Belediye Başkanlarının Cumhurbaşkanı Erdoğan’a yönelik nitelemeleri de ilginç. “Samimi”, “içten”, “esprili”, “ilgili” vs… 

Özellikle İmamoğlu ve Yavaş’ın seçim döneminde Erdoğan’la yüksek tansiyon yaşadığını biliyoruz. Buna rağmen CHP’lilerin Erdoğan’ı son derece içten ve esprili bulunması, bunu da açıklıkla dile getirmeleri ilginçtir. 

Haddizatında Erdoğan’la bir şekilde bir araya gelen işadamından sanatçıya, sivil toplum temsilcisinden diplomata kadar hemen herkes benzer kanaatlere sahip oluyor.

İkili temas, yüz yüze iletişim, doğrudan ilişki, karşılıklı müzakere, aracısız görüşme, tüm bunlar muhalif çevrelerce üretilmeye çalışılan algının ötesinde başka bir Erdoğan portresi ortaya koyuyor: Samimi, sevecen, anlayışlı, uzlaşmacı, bağcıyla uğraşmak yerine üzüm yemek derdinde olan, ideolojik maskelerle değil içten yürekle hareket eden bir Erdoğan.

Öyle ki, tercüman vasıtasıyla iletişim kuran yabancı devlet adamları dahi Erdoğan’ın vücut dilinin etkisiyle kırk yıllık dostmuş gibi hissediyorlar. 

Erdoğan’ın siyasi gücü aslında bu etkileme gücünden geliyor, etkileme gücü ise samimiyetten kaynaklanıyor.

Erdoğan’ın aynı odada oturup da etkileyemeyeceği kişi sayısı çok azdır. 

Özellikle karizmatik liderlerin böyle bir etkileme gücünden bahsedilir. Adeta bir tür siyasi manyetizma ile insanları kendine çeken bir hal… 

Siyasette en asgari ilişkide bile korunması gereken nezaket kuralları vardır. Diyalog arttıkça siyasi nezaket daha da artar, yüz yüze bakan siyasetçiler birbirlerine yönelik ağır yüklenmelerin şiddetini düşürürler. Bu yüzden ne kadar çok diyalog, o kadar çok uzlaşma; ne kadar çok insani temas, o kadar çok nezaket söz konusudur.

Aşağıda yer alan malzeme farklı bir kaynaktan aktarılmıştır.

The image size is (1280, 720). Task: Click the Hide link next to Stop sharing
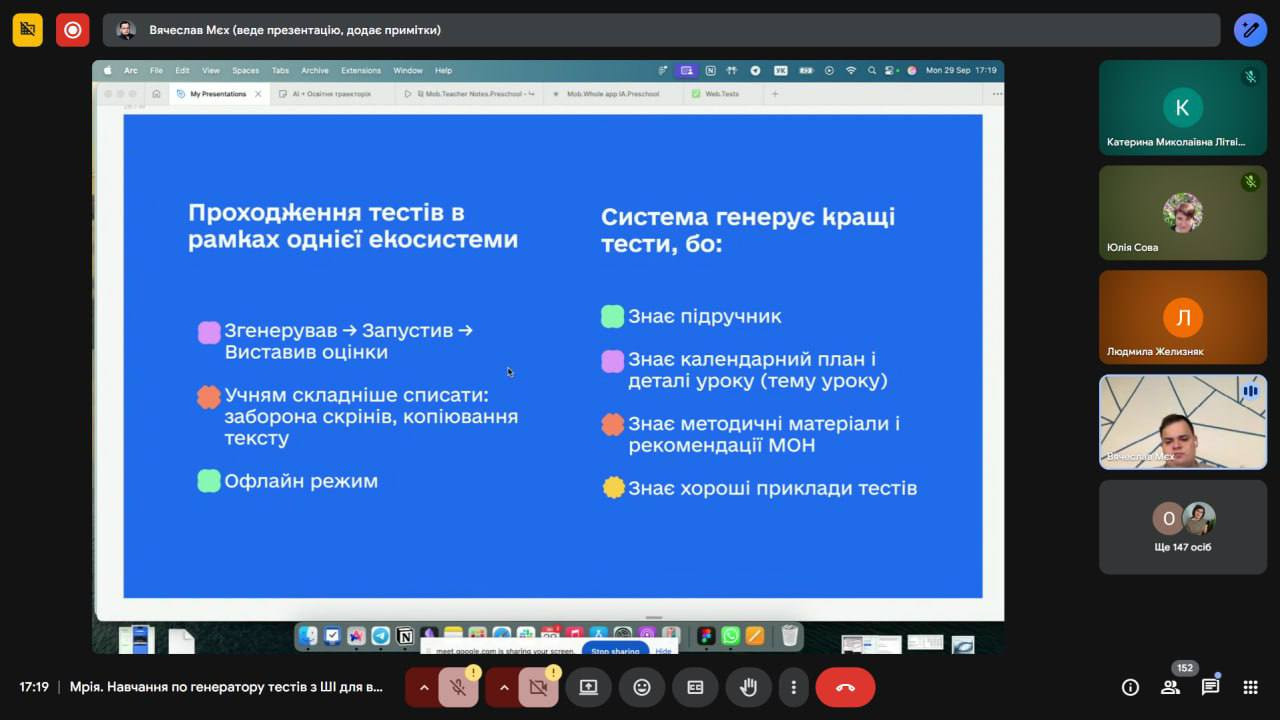point(664,651)
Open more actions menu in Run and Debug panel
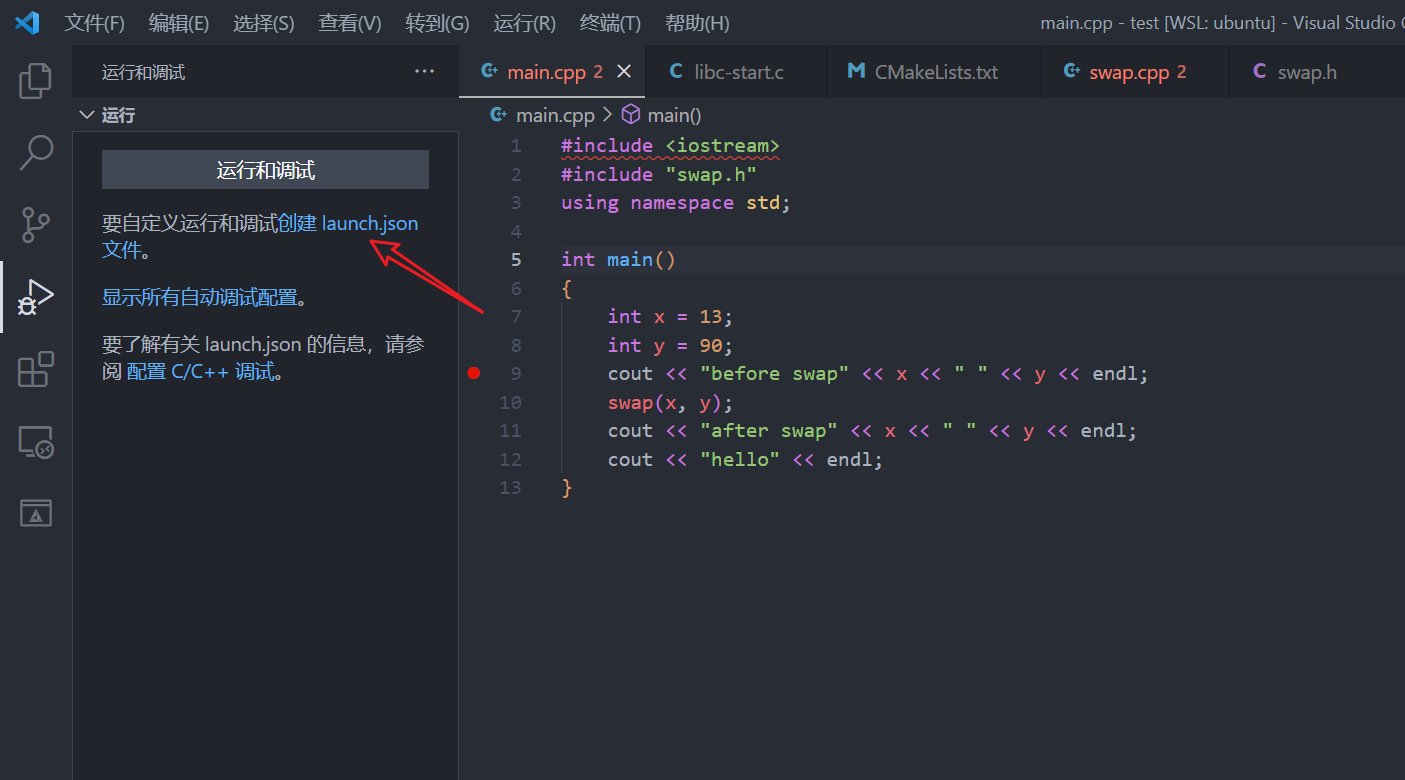 [424, 71]
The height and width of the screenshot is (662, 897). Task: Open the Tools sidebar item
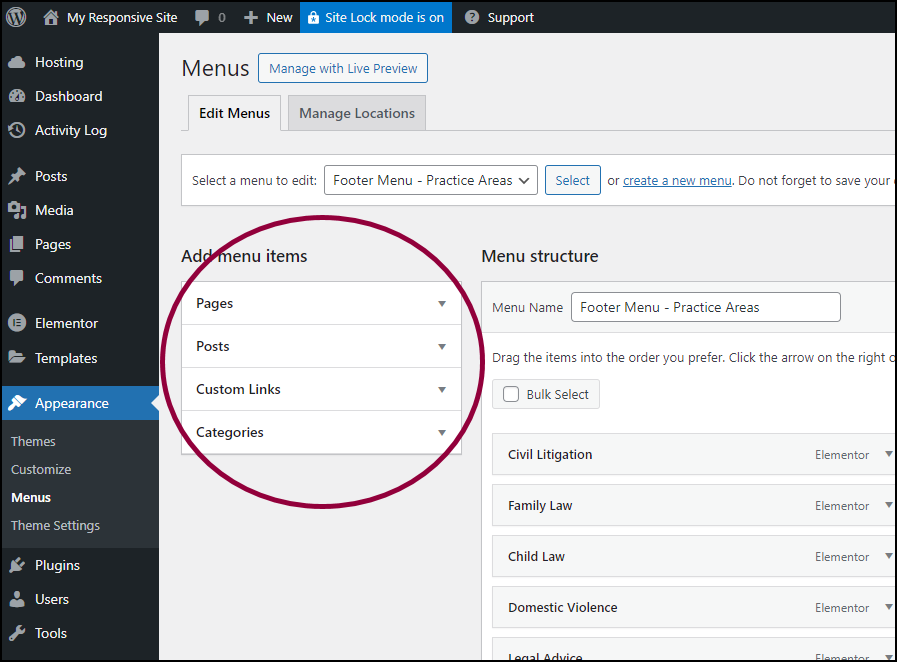(50, 633)
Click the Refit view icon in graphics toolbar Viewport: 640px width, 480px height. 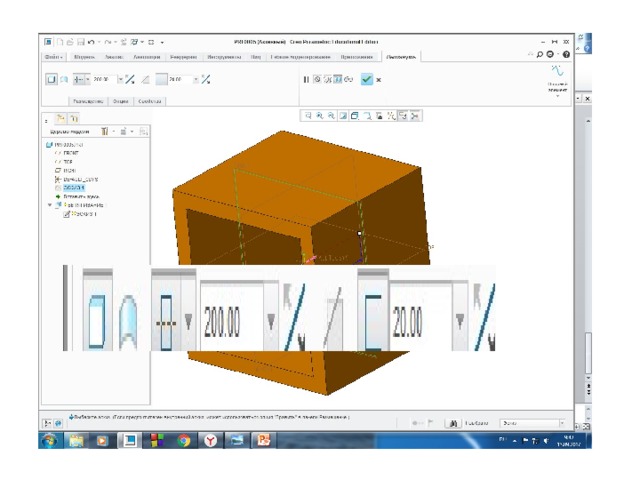tap(308, 116)
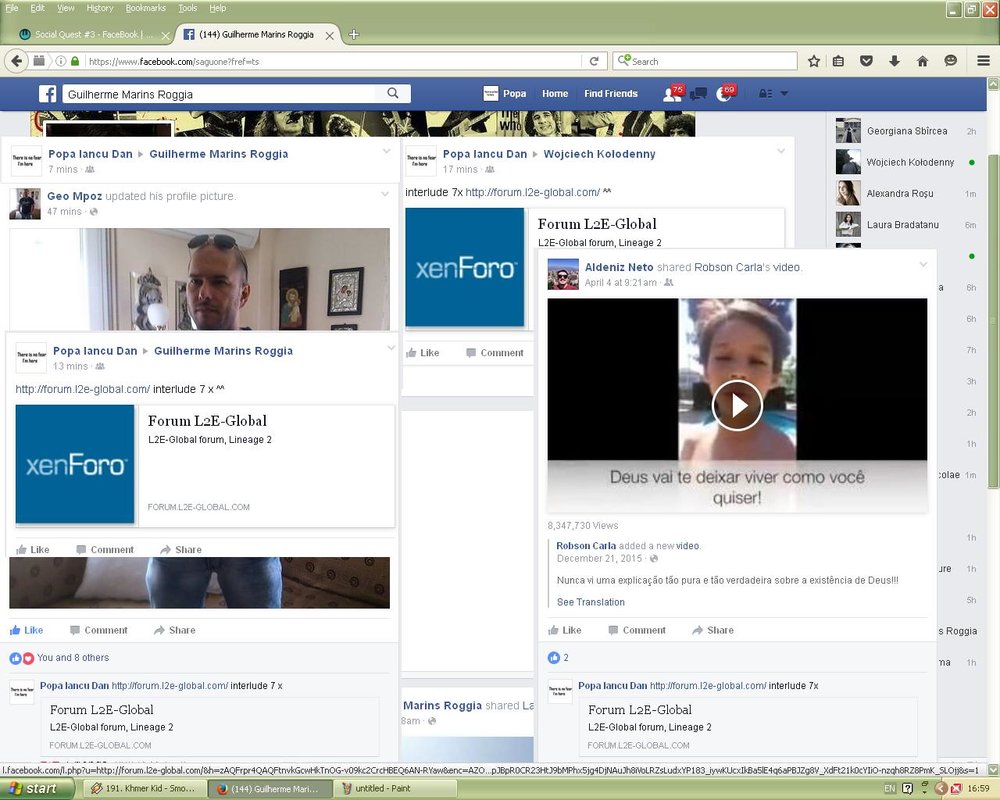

Geçmişte ideolojik kamplaşma sebebiyle Erdoğan’a zehir zemberek sözler sarf edenlerin, birebir temas ve ilişki sonrasında daha ölçülü bir dil kullanmaya başladıklarını biliyoruz. 

Nitekim en son örnekte belediye başkanlarının da en azından bu görüşmenin etkisi bitene kadar daha pozitif bir dil kullanacaklarını söyleyebiliriz. 

Özgüveni yüksek, tutarlı, samimi siyasetçi ancak samimi temas ve diyaloğa açık olabilir. Pozisyonunu kesin karşıtlık üzerine kuran veya etki altında kalacağından korkan siyasetçi ise sertliği bir perde olarak araya çekmeyi yeğler. 

Erdoğan’a amansız düşmanlık etmek isteyenler, en sert şekilde konuşmayı veya en ağır şekilde yüklenmeyi seçenler mümkün olduğu kadar Erdoğan’la temastan uzak dururlar. Bu hem Erdoğan’ın temas ettiği kişiyi yumuşatma özelliğinden kaynaklanır; hem de kızdığı insana mürailikle gülücük dağıtmak yerine sahici şekilde tepki gösterebilmesinden kaynaklanır.

Çünkü her samimi davranışın karşılık olarak beklediği bir samimiyet vardır. Siyasi rol gereği hiçbir hukuku ve nezaketi gözetmeyen laflar karşısında Erdoğan’ın yapmacık davranamadığını da biliyoruz. 

İşte bu gibi sebeplerle Kılıçdaroğlu, Külliye’ye zor gider.